*ЦЕЛЬ:*
Оформи как JSON-список строк всё, что идёт между строкой с «The image size is (793, 561).» и строкой с «coord(770,250)» включительно: по одному элементу на каждую строку, пустые пропусти. Картинки в ответ не включай.

*СПИСОК СТРОК:*
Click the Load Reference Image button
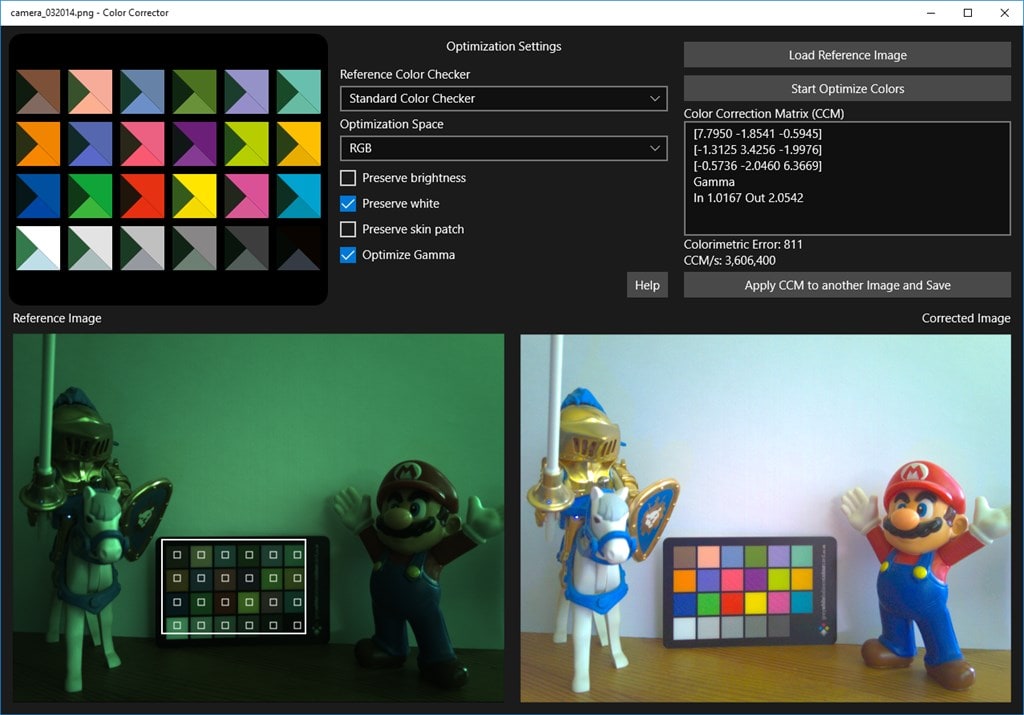This screenshot has width=1024, height=715. 847,55
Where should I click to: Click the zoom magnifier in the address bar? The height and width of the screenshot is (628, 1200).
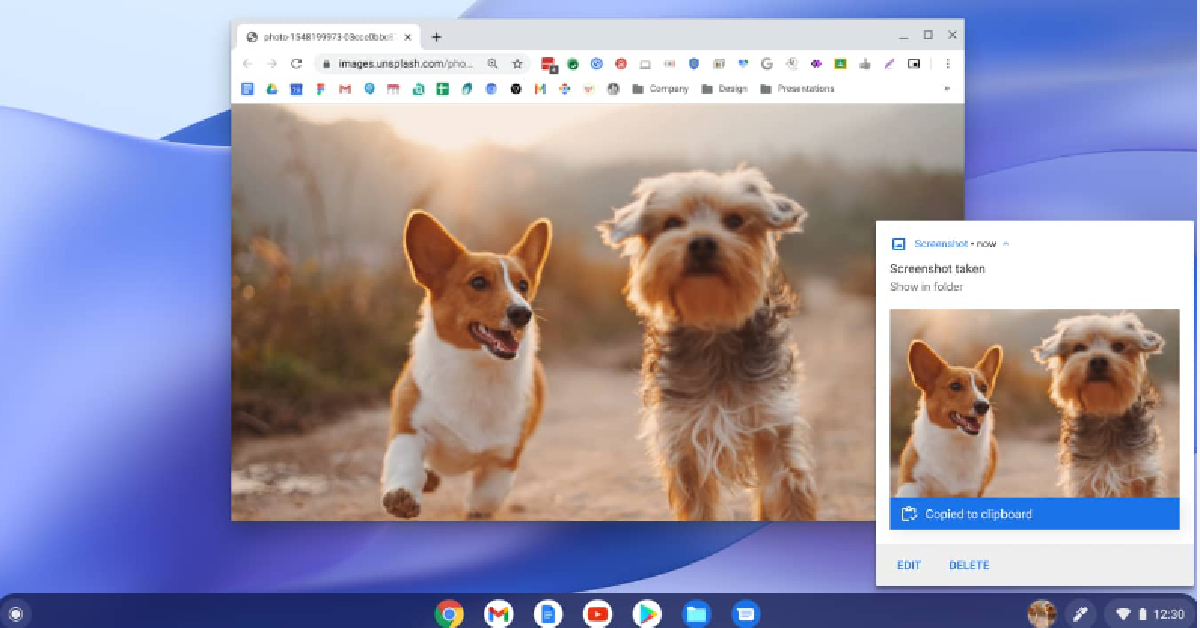(x=492, y=64)
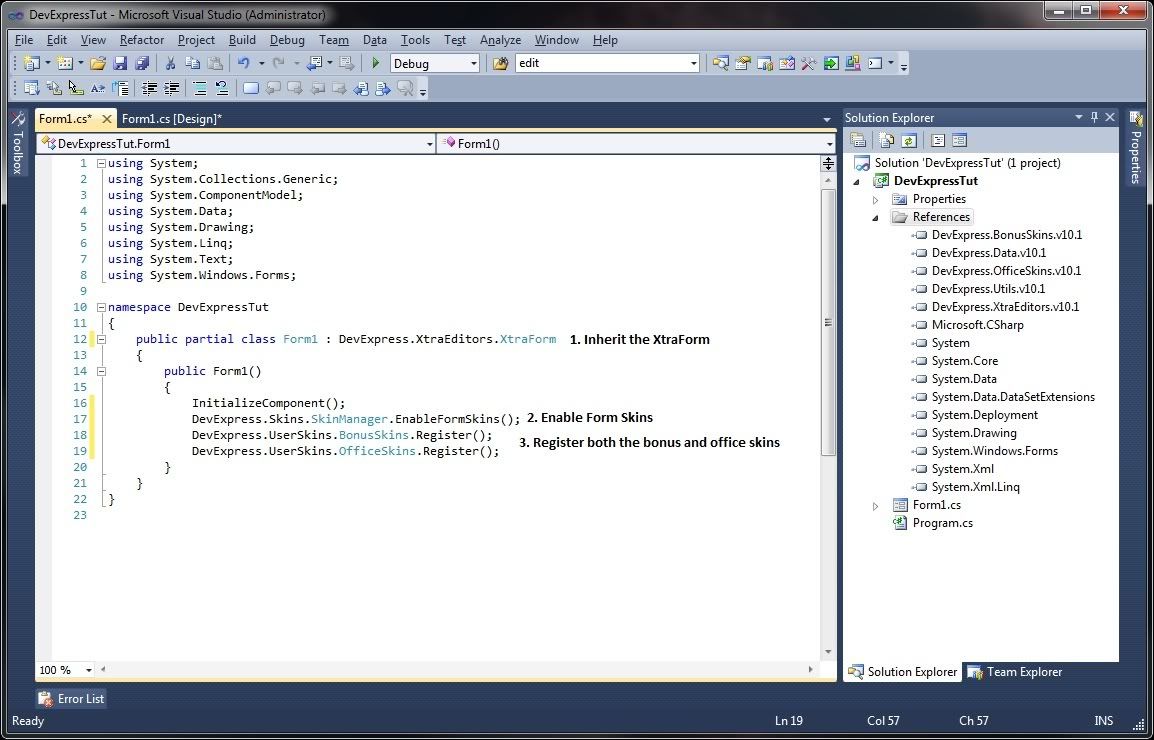The image size is (1154, 740).
Task: Collapse the Form1 class outlining region
Action: (101, 339)
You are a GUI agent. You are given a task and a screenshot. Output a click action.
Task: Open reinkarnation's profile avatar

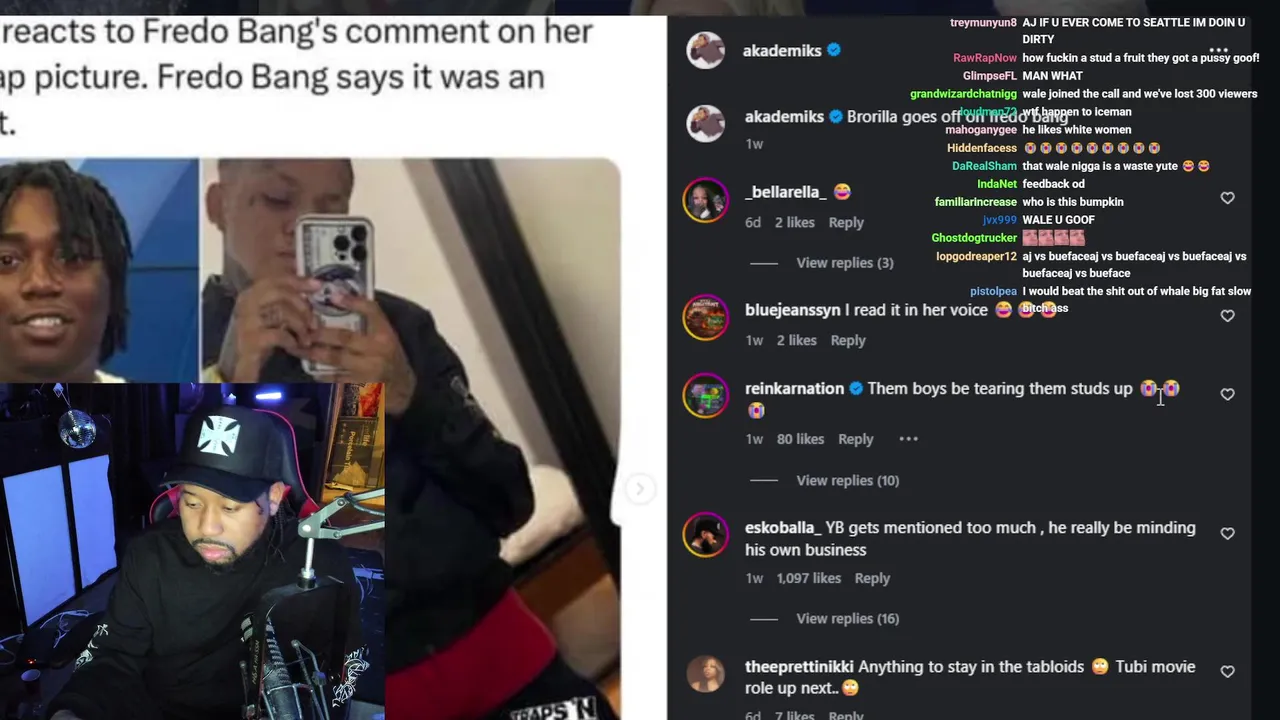pos(706,396)
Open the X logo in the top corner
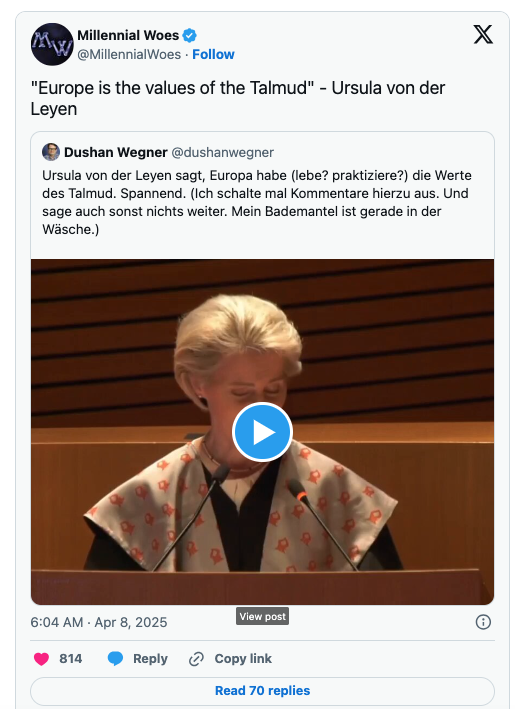Image resolution: width=515 pixels, height=709 pixels. coord(483,34)
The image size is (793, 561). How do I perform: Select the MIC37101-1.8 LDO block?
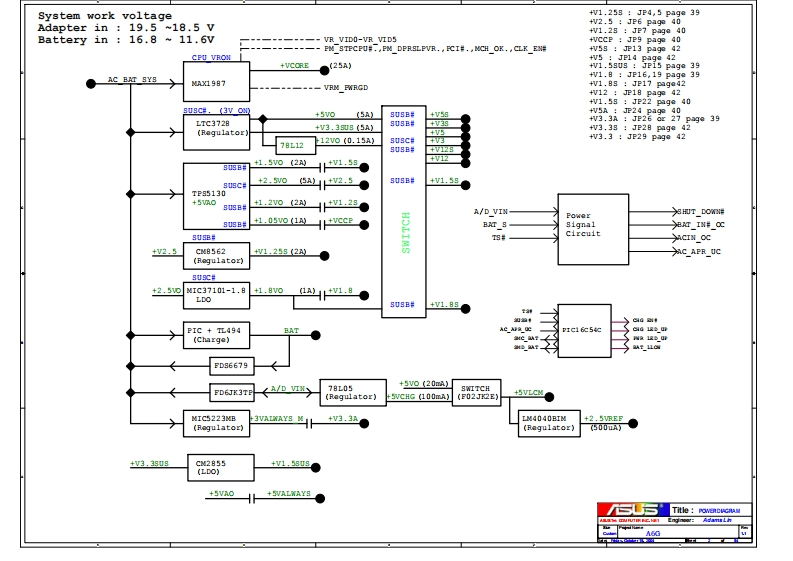214,295
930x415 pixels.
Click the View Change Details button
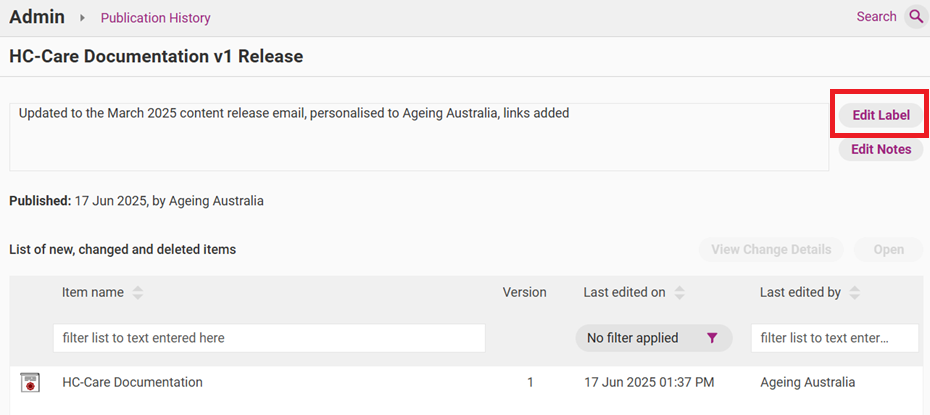coord(770,250)
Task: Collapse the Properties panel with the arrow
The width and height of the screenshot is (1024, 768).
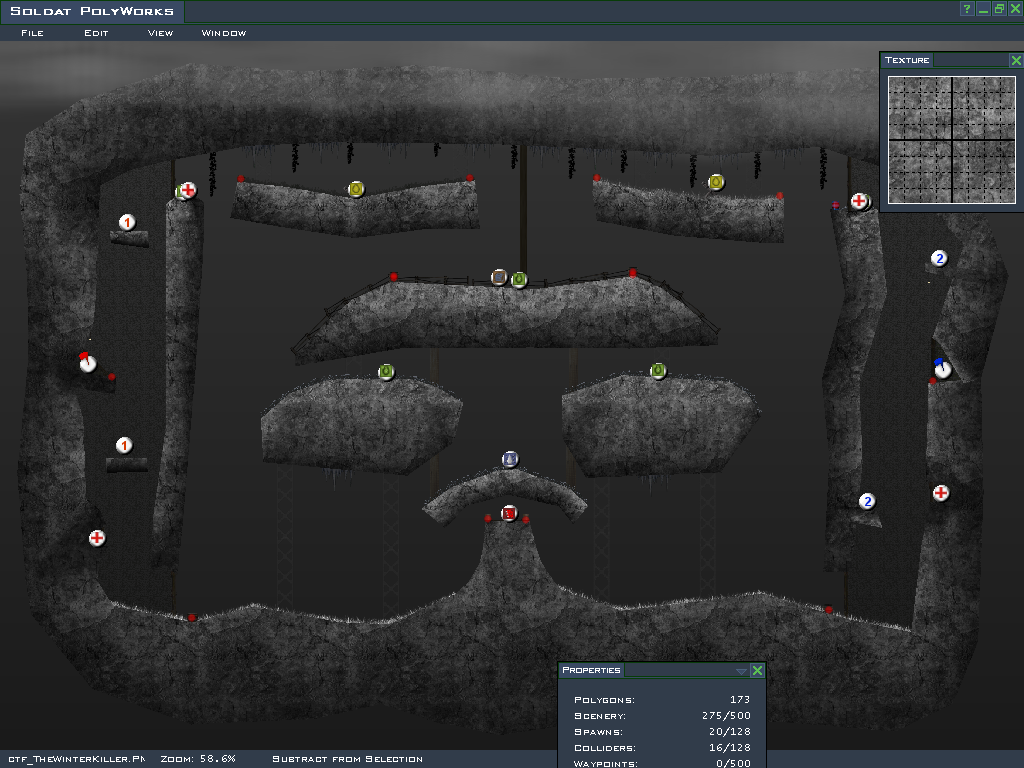Action: (x=741, y=671)

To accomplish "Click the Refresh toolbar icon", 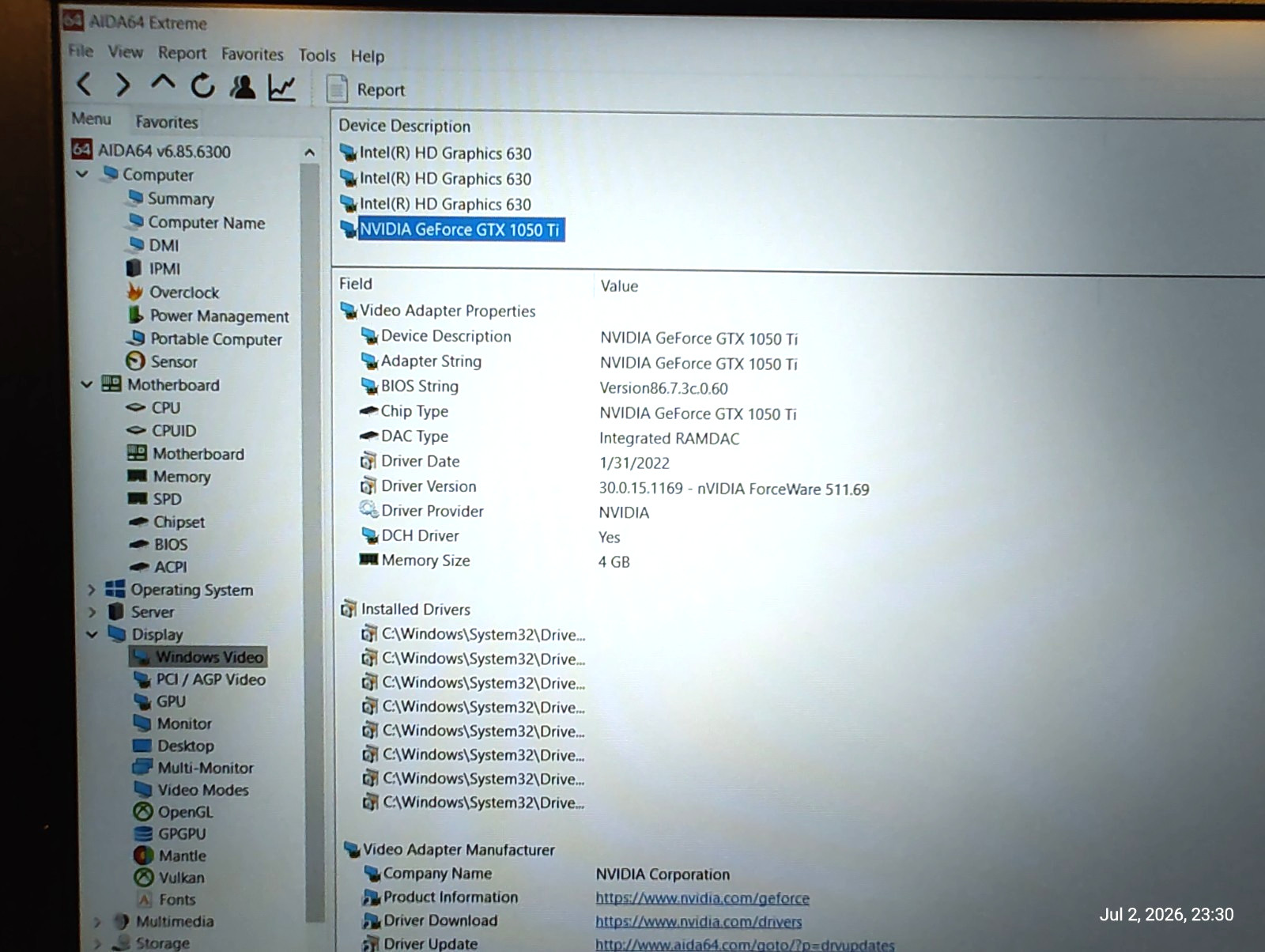I will click(x=203, y=85).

*РЕШЕНИЕ ЗАДАЧИ:*
[
  "The image size is (793, 561). How do I perform: Select the MIC37101-1.8 LDO block?",
  "214,295",
  "930x415 pixels.",
  "Click the View Change Details button",
  "coord(770,250)"
]